Antitumor effect of Cepharanthin in the double grafted tumor system

The antitumor effect of Cepharanthin (CR) in a new experimental mouse model was studied. Intratumoral administration of CR strongly inhibited the growth of Meth-A solid tumors in male BALB/c mice and led to a complete regression of tumors and resistance to reinoculated tumor. Subsequently, the antimetastatic effect of CR was examined in the double grafted tumor system, in which mice first received simultaneous intradermal inoculations of Meth-A in both right (10(6) cells) and left (2 x 10(5) cells) flanks and were then injected with 0.5 mg of CR in the right tumor on days 3, 4 and 5. CR inhibited the growth of not only the right but also the left, nontreated tumor. Immunized spleen cells were taken from mice which had been cured with the intratumoral administration of CR. Adoptive transfer of CR immunized spleen cells caused the complete regression of Meth-A tumors. The effector cell activity was lost only after treatment with anti-Lyt-1 antibody. These results suggest that intratumoral administration of CR might induce Lyt-1 positive cytotoxic cells in the spleen and the left, non-treated tumor.
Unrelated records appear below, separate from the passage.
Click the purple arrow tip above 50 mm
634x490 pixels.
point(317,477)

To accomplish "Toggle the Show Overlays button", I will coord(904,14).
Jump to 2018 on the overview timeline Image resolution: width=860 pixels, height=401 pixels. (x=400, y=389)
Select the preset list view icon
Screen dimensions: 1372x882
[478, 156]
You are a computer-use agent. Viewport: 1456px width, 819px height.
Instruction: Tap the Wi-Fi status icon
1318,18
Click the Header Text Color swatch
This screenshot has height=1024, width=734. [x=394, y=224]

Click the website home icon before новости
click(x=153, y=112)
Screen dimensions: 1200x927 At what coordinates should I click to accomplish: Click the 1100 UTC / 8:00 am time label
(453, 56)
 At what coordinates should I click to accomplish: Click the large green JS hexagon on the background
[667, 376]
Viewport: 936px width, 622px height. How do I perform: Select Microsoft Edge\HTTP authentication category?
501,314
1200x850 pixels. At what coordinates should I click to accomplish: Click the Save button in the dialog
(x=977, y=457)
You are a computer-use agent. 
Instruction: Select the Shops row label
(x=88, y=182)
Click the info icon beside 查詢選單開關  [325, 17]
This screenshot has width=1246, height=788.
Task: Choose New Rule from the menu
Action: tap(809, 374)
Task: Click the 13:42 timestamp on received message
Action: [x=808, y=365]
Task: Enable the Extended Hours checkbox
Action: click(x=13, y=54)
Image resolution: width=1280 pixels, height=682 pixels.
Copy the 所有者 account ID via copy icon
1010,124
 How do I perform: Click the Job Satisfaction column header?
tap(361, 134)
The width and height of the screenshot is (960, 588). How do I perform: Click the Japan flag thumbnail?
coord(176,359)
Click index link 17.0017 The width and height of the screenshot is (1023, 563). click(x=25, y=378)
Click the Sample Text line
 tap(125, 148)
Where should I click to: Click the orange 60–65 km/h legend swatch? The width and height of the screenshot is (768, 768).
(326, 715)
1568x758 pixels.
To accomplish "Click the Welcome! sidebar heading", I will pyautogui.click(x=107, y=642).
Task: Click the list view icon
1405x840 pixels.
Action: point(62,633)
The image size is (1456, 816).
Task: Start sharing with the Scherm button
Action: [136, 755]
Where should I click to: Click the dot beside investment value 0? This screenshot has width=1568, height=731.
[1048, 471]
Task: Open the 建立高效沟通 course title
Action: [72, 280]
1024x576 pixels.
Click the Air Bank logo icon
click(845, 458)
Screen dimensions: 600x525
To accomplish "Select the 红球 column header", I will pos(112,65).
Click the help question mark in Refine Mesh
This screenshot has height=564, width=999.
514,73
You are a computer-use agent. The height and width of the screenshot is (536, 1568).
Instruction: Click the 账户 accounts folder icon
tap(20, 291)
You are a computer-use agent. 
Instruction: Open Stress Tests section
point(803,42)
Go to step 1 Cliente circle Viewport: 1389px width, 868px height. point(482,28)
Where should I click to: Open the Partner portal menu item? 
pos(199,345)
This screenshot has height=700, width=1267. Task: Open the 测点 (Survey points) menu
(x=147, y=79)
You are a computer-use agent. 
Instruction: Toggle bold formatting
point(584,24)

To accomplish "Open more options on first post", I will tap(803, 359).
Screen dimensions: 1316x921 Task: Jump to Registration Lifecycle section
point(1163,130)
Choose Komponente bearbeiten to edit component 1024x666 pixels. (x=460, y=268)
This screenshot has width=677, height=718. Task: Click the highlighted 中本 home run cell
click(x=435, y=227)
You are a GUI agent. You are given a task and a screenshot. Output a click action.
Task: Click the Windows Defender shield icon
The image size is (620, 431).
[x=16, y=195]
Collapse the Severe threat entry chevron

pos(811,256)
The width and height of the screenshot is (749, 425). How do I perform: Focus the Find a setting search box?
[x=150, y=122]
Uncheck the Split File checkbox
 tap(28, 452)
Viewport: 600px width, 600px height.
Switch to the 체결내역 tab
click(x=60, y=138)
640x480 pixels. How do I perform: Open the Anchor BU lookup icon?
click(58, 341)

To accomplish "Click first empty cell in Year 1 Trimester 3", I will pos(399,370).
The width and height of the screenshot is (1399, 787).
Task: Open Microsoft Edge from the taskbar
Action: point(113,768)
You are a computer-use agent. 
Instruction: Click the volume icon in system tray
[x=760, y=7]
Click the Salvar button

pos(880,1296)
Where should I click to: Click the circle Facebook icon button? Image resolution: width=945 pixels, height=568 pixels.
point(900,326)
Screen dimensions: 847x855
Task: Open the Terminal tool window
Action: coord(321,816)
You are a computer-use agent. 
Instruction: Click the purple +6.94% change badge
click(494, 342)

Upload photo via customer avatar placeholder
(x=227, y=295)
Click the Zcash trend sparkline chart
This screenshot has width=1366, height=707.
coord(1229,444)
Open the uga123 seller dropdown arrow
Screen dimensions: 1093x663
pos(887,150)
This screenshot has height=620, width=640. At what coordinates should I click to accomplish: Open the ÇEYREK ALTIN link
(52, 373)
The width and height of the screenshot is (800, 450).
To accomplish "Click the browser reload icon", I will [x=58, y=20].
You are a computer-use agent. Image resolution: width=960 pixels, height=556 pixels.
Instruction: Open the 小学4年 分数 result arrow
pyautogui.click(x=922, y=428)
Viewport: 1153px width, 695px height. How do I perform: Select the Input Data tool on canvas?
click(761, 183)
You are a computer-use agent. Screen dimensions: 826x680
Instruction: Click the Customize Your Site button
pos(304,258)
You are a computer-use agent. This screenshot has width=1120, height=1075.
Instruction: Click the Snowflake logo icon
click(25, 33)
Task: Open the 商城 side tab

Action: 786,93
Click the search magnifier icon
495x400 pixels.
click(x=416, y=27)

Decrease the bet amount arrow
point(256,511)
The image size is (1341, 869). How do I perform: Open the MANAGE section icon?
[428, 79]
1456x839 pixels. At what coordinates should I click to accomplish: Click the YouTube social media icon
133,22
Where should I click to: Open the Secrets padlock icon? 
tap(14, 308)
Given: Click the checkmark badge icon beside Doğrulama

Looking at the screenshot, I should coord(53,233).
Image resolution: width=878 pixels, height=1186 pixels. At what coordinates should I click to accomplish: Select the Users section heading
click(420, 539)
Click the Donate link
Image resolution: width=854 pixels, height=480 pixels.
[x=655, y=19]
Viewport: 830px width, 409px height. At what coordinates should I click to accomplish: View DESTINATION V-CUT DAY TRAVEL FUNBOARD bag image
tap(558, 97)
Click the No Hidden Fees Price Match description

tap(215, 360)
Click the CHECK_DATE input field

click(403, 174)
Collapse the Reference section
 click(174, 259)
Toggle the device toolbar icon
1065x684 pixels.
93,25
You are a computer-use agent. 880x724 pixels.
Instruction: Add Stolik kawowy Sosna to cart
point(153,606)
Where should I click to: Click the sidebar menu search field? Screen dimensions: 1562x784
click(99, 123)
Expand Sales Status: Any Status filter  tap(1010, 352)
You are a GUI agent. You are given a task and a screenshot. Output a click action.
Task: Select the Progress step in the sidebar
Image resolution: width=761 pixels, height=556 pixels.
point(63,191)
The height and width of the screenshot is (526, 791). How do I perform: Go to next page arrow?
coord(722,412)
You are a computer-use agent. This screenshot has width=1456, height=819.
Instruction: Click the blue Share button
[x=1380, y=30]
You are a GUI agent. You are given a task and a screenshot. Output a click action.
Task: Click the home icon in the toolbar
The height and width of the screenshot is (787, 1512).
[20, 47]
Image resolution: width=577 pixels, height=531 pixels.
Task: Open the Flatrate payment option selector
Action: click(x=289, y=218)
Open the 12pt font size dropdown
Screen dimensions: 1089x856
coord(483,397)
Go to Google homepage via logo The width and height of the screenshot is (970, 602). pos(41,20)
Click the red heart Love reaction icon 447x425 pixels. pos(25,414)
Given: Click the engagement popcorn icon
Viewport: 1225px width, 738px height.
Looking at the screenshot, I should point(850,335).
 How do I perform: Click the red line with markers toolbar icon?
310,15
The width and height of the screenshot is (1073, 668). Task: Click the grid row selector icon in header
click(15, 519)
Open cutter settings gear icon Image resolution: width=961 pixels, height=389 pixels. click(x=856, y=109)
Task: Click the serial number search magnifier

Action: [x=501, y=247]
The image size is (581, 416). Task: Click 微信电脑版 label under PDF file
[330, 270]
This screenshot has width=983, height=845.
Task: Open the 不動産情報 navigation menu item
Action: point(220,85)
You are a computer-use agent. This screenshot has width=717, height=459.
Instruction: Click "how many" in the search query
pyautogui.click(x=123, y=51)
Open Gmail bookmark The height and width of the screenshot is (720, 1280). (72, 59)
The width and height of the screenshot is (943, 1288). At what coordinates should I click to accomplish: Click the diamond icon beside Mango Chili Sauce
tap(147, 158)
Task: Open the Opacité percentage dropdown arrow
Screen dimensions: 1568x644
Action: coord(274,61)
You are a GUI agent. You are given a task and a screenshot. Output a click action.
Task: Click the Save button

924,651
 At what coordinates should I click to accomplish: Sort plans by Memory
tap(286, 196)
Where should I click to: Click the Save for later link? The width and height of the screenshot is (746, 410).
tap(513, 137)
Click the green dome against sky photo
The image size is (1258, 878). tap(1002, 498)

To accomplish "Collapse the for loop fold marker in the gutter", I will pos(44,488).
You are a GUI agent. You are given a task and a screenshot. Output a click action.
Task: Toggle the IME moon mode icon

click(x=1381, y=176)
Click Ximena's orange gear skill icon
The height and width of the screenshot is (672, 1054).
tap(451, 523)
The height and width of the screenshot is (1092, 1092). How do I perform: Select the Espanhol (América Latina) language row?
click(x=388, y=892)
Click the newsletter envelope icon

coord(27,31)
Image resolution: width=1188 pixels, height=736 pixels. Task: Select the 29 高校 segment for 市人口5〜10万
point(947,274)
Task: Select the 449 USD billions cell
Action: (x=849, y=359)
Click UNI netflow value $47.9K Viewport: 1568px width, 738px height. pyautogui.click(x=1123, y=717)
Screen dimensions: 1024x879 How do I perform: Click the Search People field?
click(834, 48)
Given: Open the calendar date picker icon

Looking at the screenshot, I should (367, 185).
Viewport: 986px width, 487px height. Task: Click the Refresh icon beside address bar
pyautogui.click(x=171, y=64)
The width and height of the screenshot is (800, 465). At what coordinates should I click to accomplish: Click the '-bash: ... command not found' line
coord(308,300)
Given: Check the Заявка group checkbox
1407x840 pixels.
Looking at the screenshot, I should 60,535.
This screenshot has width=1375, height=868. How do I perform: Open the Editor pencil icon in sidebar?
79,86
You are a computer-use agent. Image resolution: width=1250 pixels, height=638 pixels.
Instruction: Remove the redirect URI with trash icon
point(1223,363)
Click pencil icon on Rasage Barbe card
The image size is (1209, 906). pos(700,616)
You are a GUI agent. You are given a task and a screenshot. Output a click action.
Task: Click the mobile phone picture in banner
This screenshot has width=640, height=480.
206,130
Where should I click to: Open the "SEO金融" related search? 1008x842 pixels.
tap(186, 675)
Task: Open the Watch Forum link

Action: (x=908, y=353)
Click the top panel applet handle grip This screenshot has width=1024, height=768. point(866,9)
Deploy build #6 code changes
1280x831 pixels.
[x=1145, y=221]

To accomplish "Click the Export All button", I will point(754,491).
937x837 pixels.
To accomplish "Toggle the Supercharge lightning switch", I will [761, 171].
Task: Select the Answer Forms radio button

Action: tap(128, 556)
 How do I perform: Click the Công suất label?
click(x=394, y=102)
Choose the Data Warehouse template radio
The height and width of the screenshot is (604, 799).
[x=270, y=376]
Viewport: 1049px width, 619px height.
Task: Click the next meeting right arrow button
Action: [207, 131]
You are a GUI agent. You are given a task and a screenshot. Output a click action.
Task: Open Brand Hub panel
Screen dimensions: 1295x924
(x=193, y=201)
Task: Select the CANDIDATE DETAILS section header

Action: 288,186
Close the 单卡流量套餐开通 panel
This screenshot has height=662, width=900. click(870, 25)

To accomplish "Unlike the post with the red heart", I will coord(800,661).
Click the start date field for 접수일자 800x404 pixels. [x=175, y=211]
In BALB/c nude mice, CR inhibited the growth of the right tumor but did not the left tumor. Therefore, the antitumor activity of CR on the left tumor in the double grafted tumor system is associated with a sequential immune mechanism in which T cells may play an important role. The antitumor effect of CR on the right tumor is direct cytotoxic effect. TILs (tumor infiltrating lymphocytes) obtained from left and right sides tumors treated with CR were examined by Winn assay for their antitumor activity against Meth-A sarcoma in BALB/c mice. TILs from both sides clearly inhibited the growth of admixed Meth-A cells and seems to play an important role on antitumor effect in both tumors.